An edited version of this article was published in last weeks edition of the Socialist.
The government’s flagship programme for increasing the prison population, 3 2,500 capacity Titan prisons have been scrapped and instead are to be replaced by 5 smaller 1,500 place prisons. These prisons will still be bigger than all but one of the currently existing prisons existing at the present in the UK. As government finances become tightened due to the impact of the recession, combined with the massive barrage of criticism they faced over the issue of ‘warehousing’ prisoners, the governments plan is to build 2 of the 5 immediately whilst leaving the other three prisons hanging in the area with the possibility of being scrapped.
More over, these new prisons will be privately built and run – proving that Straw and New Labour have learnt nothing from the disaster of PFI and privatisation of prisons and other public sector institutions over the past decade or so.

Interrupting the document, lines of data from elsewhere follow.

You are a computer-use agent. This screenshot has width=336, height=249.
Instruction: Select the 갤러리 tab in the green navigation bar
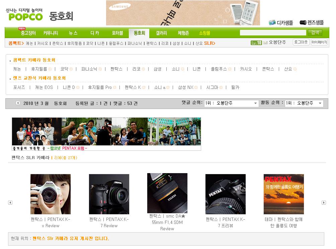pos(161,33)
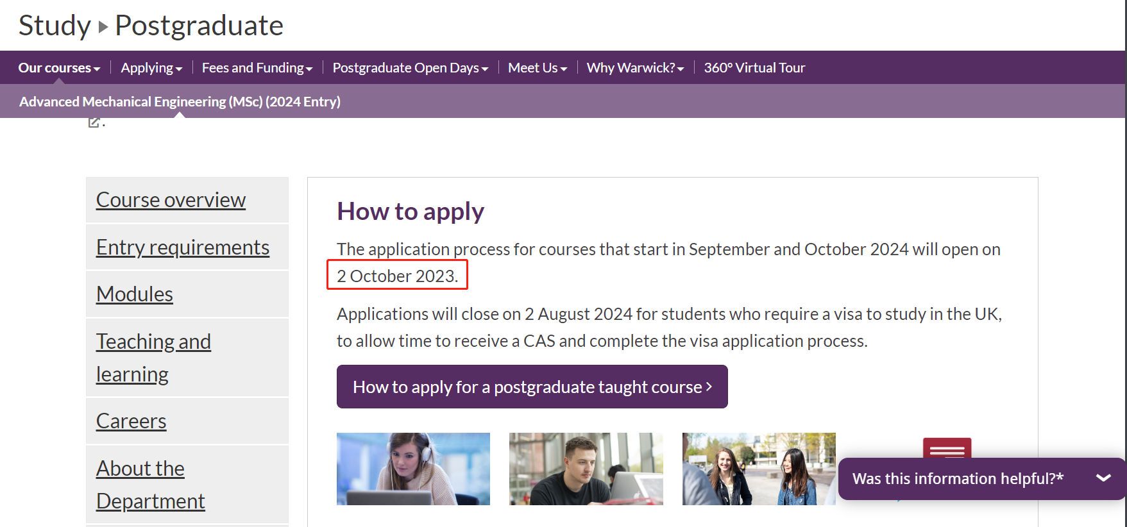Open the Our courses dropdown menu

click(59, 68)
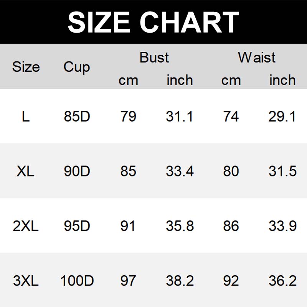The height and width of the screenshot is (307, 307).
Task: Click the SIZE CHART title
Action: pyautogui.click(x=154, y=22)
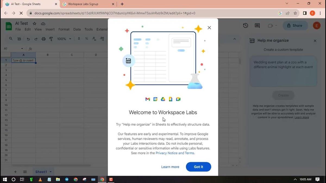The height and width of the screenshot is (183, 326).
Task: Click the decrease decimal places icon
Action: click(x=94, y=38)
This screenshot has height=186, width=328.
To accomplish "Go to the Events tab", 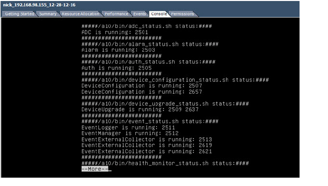I will pos(139,14).
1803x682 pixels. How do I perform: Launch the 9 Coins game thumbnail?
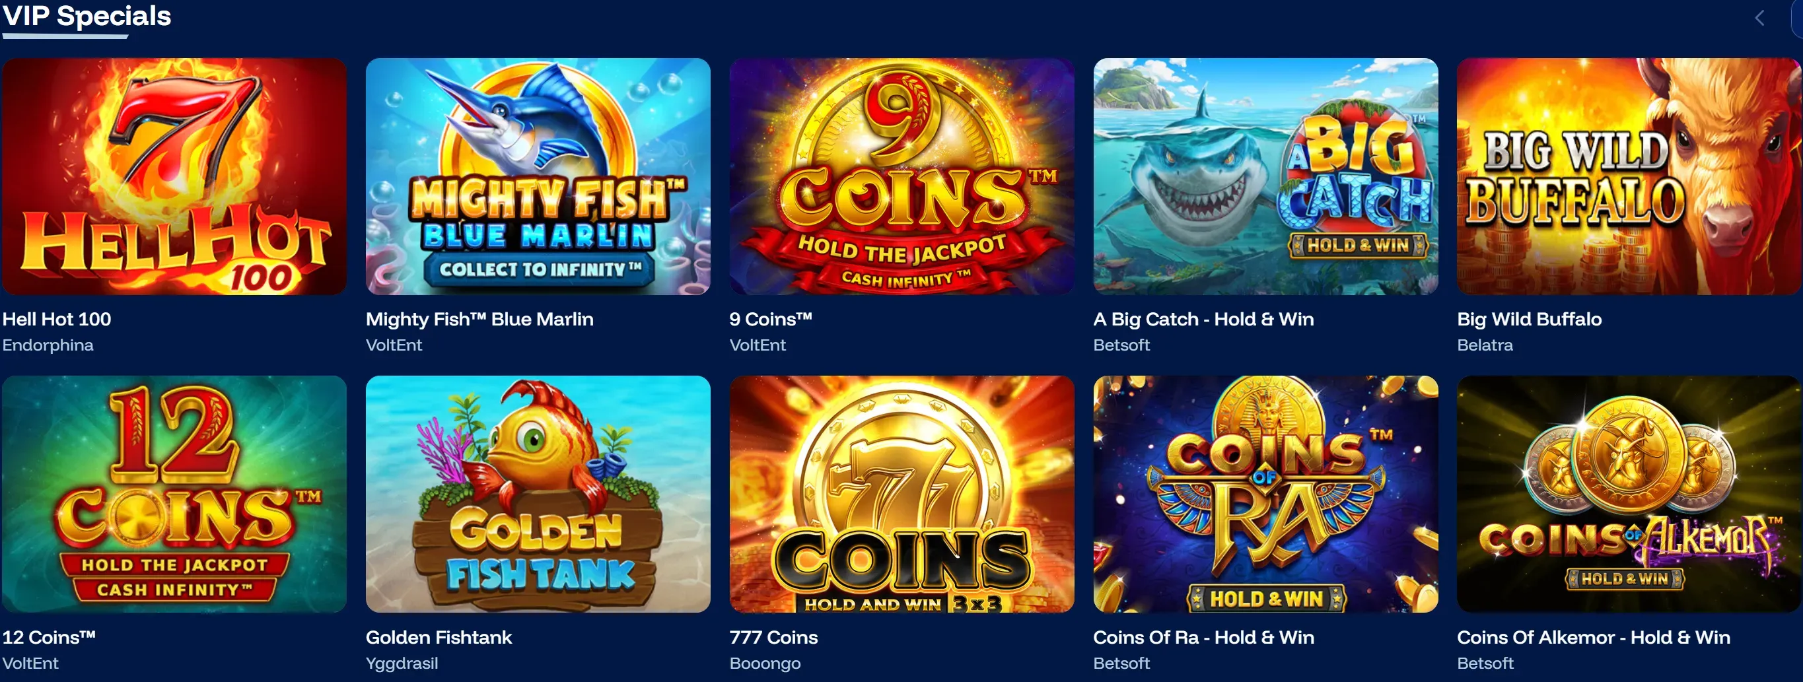click(x=902, y=176)
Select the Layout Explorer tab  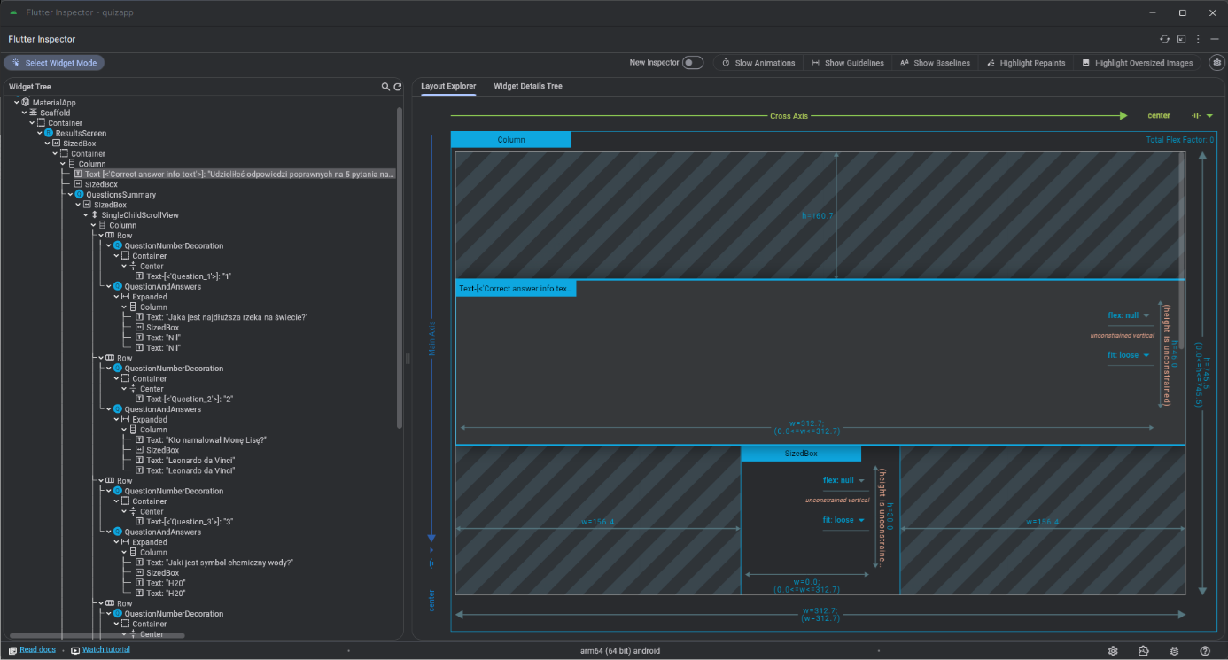(448, 86)
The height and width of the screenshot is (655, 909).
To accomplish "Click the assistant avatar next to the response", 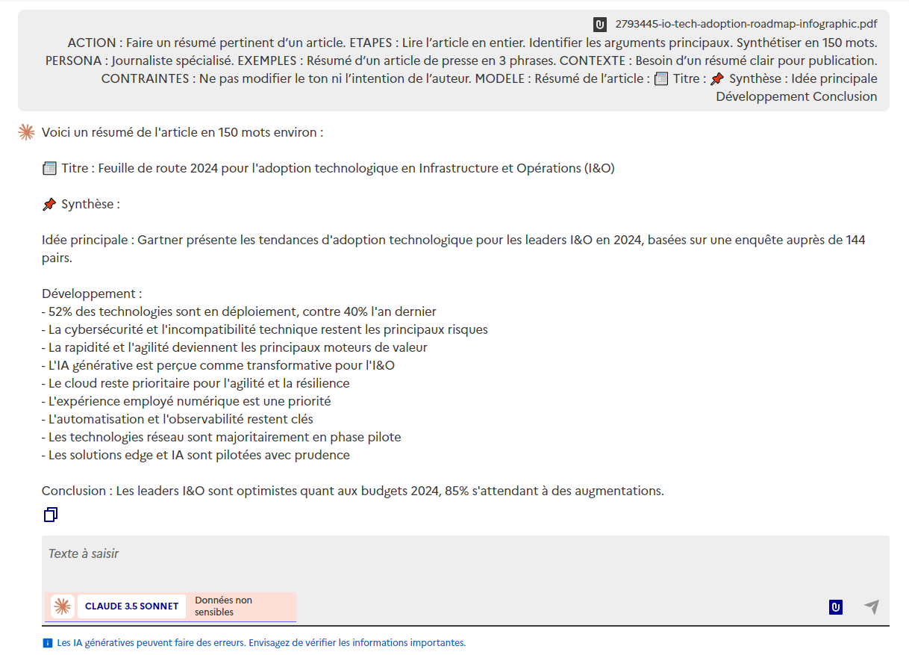I will [27, 133].
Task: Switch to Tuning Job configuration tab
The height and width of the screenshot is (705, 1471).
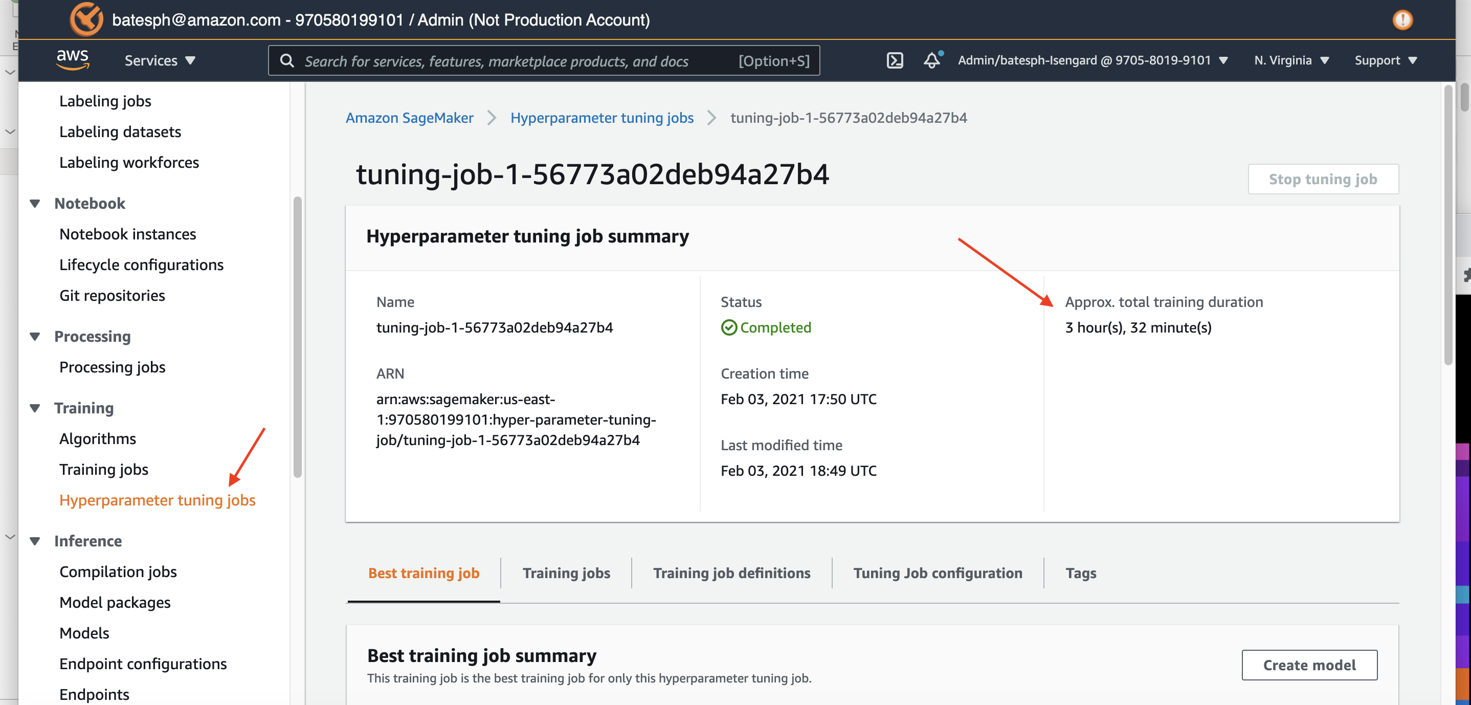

Yet a report in The Times (6 April) says that even before these new prisons are built twenty UK prisons already hold over 1,000 prisoners each. Colossal sums of money have been spent on prison building in the last few years.
This includes £430 million to create over 4,000 extra prison places and £2.3 billion to be spent by 2014 to create 20,000 new places including the five new 1,500 capacity jails as well as eight new prisons with a combined capacity of 5,400 alongside expansions of existing facilities.
However, the government constantly says that crime as a whole is falling and official figures back this up. So why does the prison population keep increasing, reaching a new record of 83,810 last August?
Certainly the nearly 5,000 prisoners serving (up to January 2009) indeterminate sentences for public protection have increased the figure. This is just one of many new sentences and criminal offences that the government has created over the last few years. Average sentence lengths have been creeping up over the last decade too.
But magistrates are pushing for even greater powers, doubling the length of prison sentence they can hand out up to 12 months. They claim they can deal with 18,000 more cases a year making huge savings for the Courts Service (the average cost of a crown court trial is £18,000 compared to £1,800 for a magistrates’ court trial).
The cases at present can be tried ‘either way’, by a magistrate or judge and jury – so this potentially could restrict such cases to magistrates courts only, removing the right to a jury trial. But should these unelected judges be given more powers?
As we have outlined in The Socialist before, only socialist measures using democratic methods to reduce the prison population and tackling the social issues at the root of crime as well as providing serious rehabilitation for prisoners can overcome the crisis.